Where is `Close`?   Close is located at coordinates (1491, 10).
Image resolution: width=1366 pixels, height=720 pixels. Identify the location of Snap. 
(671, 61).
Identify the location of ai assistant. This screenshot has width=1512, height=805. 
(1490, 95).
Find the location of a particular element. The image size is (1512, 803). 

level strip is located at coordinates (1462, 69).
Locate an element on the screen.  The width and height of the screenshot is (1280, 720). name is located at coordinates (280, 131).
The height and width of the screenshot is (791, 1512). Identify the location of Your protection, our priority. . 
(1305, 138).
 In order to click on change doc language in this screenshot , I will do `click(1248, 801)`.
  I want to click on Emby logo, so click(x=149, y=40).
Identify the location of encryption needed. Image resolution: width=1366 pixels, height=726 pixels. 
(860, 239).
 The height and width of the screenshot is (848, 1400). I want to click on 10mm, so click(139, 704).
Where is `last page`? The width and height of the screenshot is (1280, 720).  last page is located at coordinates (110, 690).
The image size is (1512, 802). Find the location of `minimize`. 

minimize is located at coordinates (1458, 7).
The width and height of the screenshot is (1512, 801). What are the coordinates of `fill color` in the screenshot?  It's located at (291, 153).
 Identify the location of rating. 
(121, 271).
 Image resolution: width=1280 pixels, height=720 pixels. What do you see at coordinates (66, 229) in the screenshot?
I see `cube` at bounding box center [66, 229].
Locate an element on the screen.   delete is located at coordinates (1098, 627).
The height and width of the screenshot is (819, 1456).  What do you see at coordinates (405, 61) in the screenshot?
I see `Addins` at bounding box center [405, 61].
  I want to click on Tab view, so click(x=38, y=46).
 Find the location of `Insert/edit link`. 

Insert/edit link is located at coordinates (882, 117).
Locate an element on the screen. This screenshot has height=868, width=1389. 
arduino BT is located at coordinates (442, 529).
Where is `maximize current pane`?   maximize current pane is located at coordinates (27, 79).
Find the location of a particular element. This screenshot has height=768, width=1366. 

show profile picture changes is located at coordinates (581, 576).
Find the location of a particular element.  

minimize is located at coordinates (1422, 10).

-----

Rewrite all of the data above, changing every "Identify the location of" to "Point out the position of" and leaving the rest as it stands.

Where is `Close`?   Close is located at coordinates (1491, 10).
Image resolution: width=1366 pixels, height=720 pixels. Point out the position of Snap. 
(671, 61).
Point out the position of ai assistant. This screenshot has width=1512, height=805. 
(1490, 95).
Find the location of a particular element. The image size is (1512, 803). 

level strip is located at coordinates (1462, 69).
Locate an element on the screen.  The width and height of the screenshot is (1280, 720). name is located at coordinates (280, 131).
The height and width of the screenshot is (791, 1512). Point out the position of Your protection, our priority. . 
(1305, 138).
 In order to click on change doc language in this screenshot , I will do `click(1248, 801)`.
  I want to click on Emby logo, so click(x=149, y=40).
Point out the position of encryption needed. Image resolution: width=1366 pixels, height=726 pixels. 
(860, 239).
 The height and width of the screenshot is (848, 1400). I want to click on 10mm, so click(139, 704).
Where is `last page`? The width and height of the screenshot is (1280, 720).  last page is located at coordinates (110, 690).
The image size is (1512, 802). Find the location of `minimize`. 

minimize is located at coordinates (1458, 7).
The width and height of the screenshot is (1512, 801). What are the coordinates of `fill color` in the screenshot?  It's located at (291, 153).
 Point out the position of rating. 
(121, 271).
 Image resolution: width=1280 pixels, height=720 pixels. What do you see at coordinates (66, 229) in the screenshot?
I see `cube` at bounding box center [66, 229].
Locate an element on the screen.   delete is located at coordinates (1098, 627).
The height and width of the screenshot is (819, 1456).  What do you see at coordinates (405, 61) in the screenshot?
I see `Addins` at bounding box center [405, 61].
  I want to click on Tab view, so click(x=38, y=46).
 Find the location of `Insert/edit link`. 

Insert/edit link is located at coordinates (882, 117).
Locate an element on the screen. This screenshot has height=868, width=1389. 
arduino BT is located at coordinates (442, 529).
Where is `maximize current pane`?   maximize current pane is located at coordinates (27, 79).
Find the location of a particular element. This screenshot has height=768, width=1366. 

show profile picture changes is located at coordinates (581, 576).
Find the location of a particular element.  

minimize is located at coordinates (1422, 10).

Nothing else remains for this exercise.